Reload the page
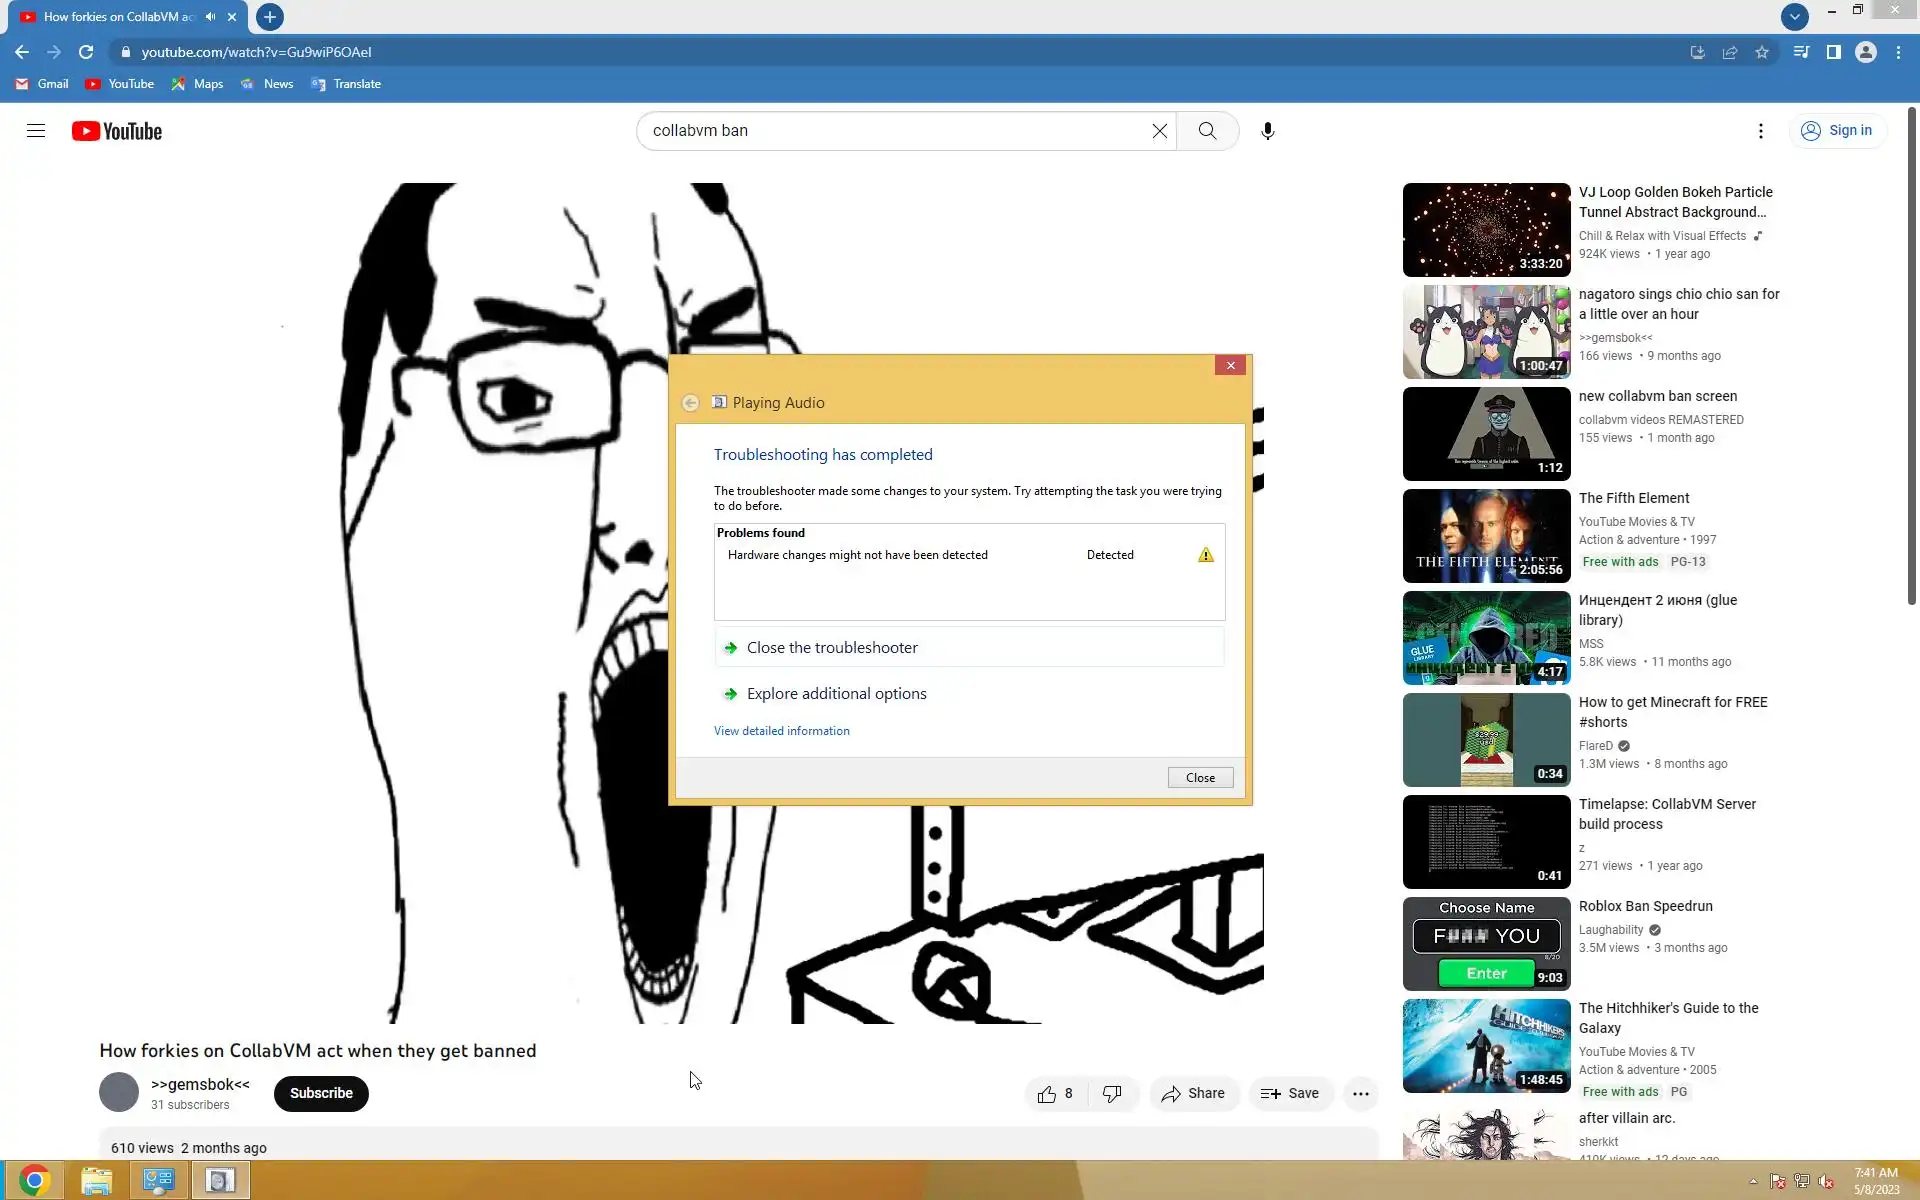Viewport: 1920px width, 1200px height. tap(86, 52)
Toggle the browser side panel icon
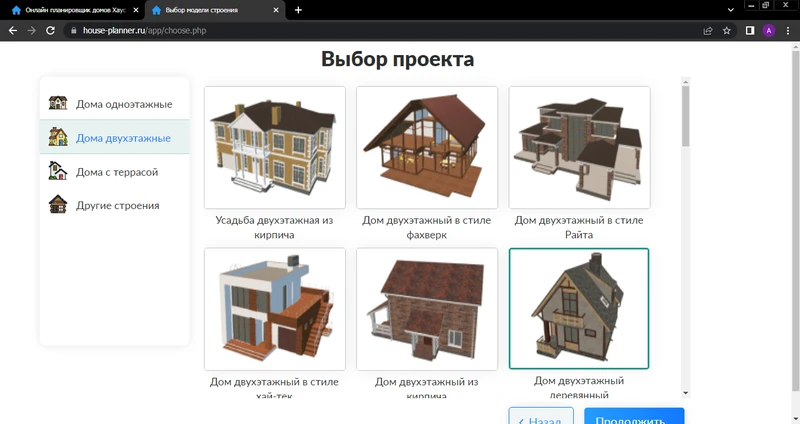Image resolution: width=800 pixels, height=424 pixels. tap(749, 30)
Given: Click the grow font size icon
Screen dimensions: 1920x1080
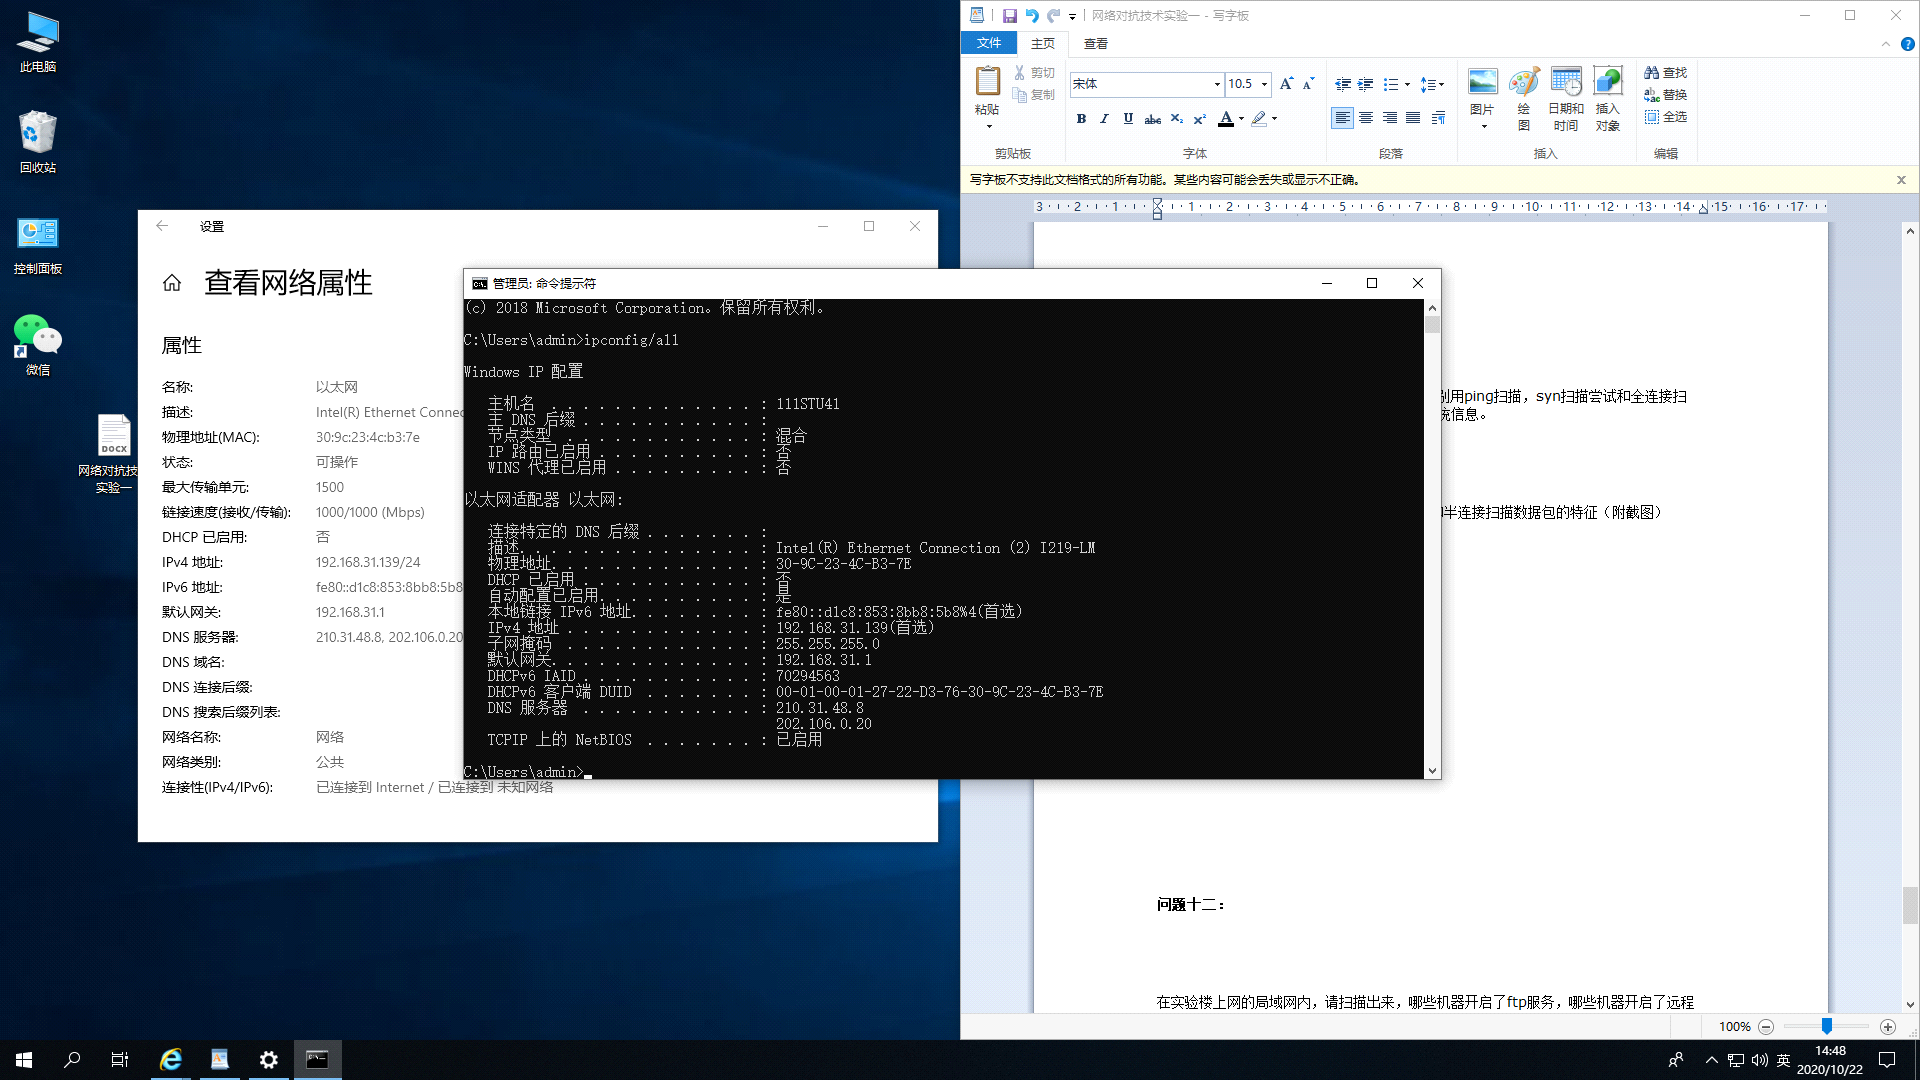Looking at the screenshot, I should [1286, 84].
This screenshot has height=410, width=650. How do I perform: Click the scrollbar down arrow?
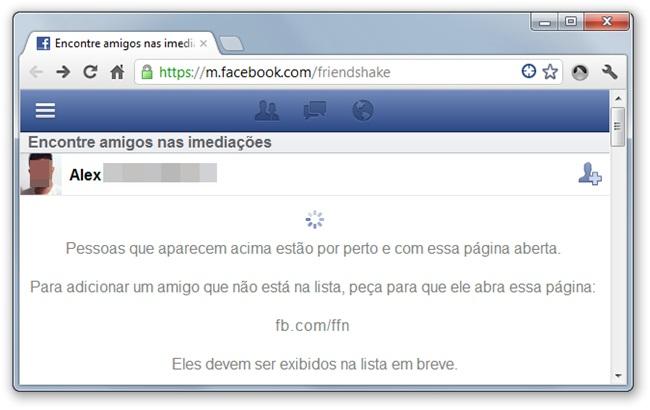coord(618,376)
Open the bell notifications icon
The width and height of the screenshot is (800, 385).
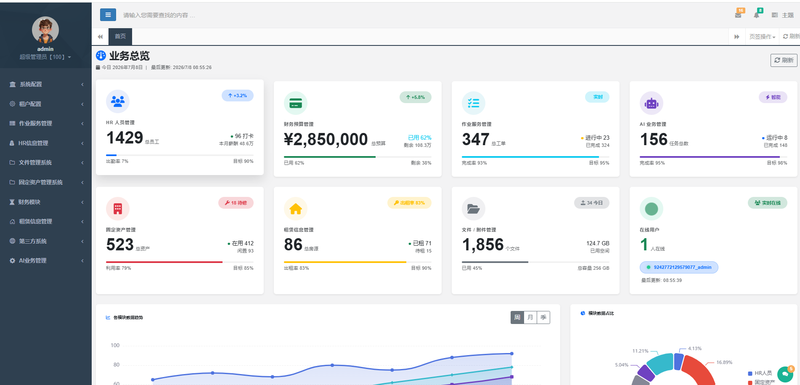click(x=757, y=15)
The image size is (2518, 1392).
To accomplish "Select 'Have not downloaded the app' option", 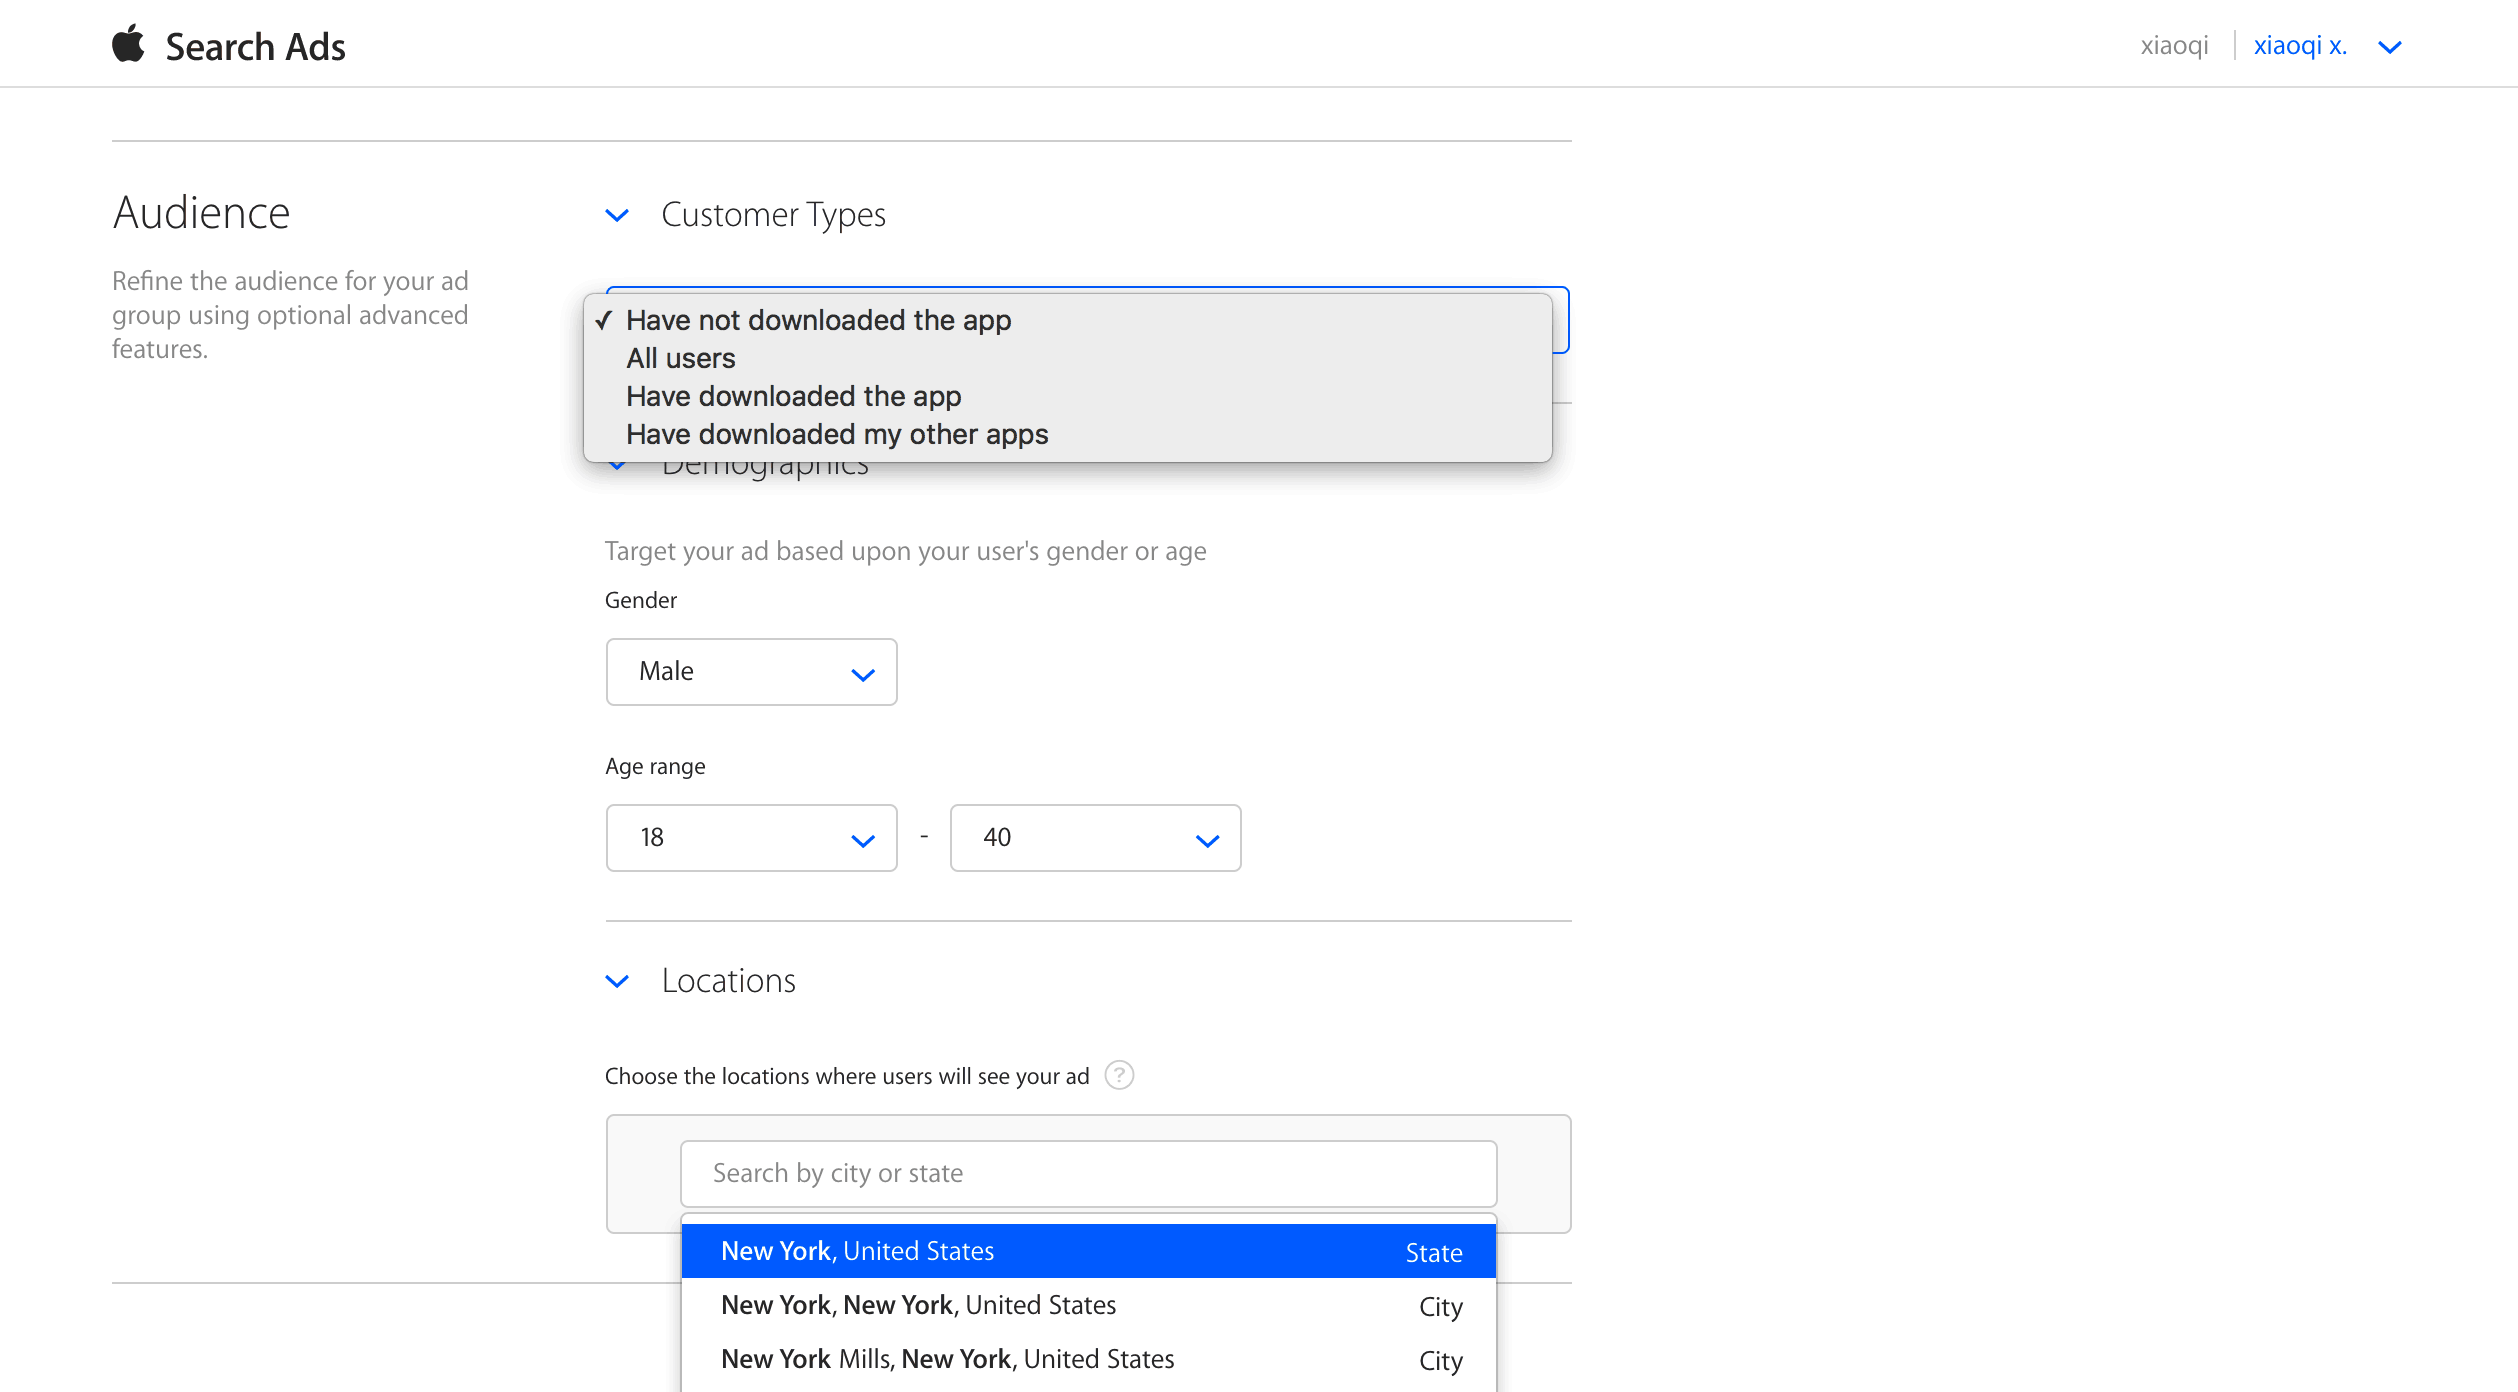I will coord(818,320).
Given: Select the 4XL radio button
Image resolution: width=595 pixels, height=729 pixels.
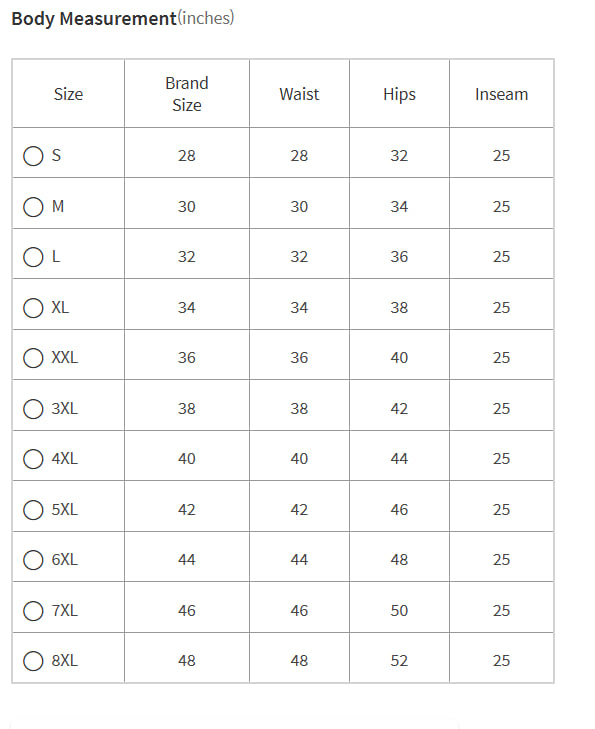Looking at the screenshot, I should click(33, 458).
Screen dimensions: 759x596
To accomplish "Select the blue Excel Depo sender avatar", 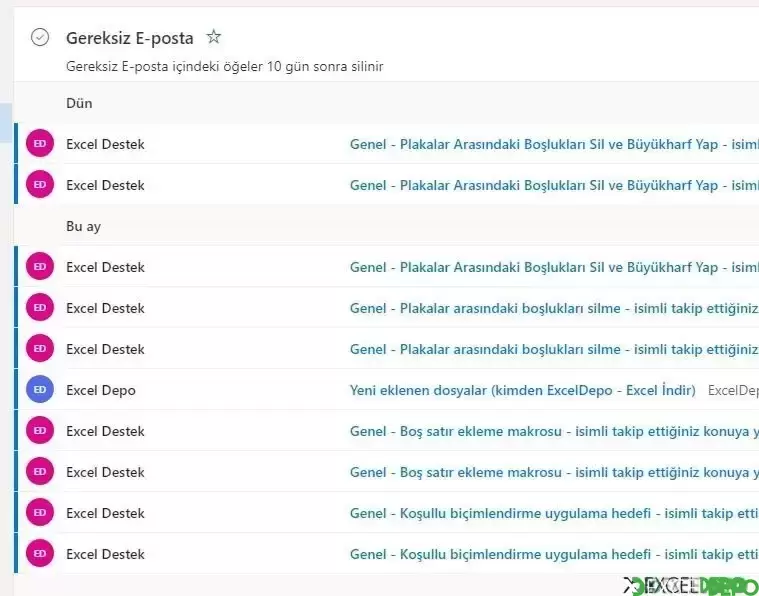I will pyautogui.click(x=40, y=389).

[Work to be completed]: Report each line of the records above that contains the word "Given", copying every such line in full.

[Exercise answer]:
Given: Click the grow font size icon
Given: Select the 4XL radio button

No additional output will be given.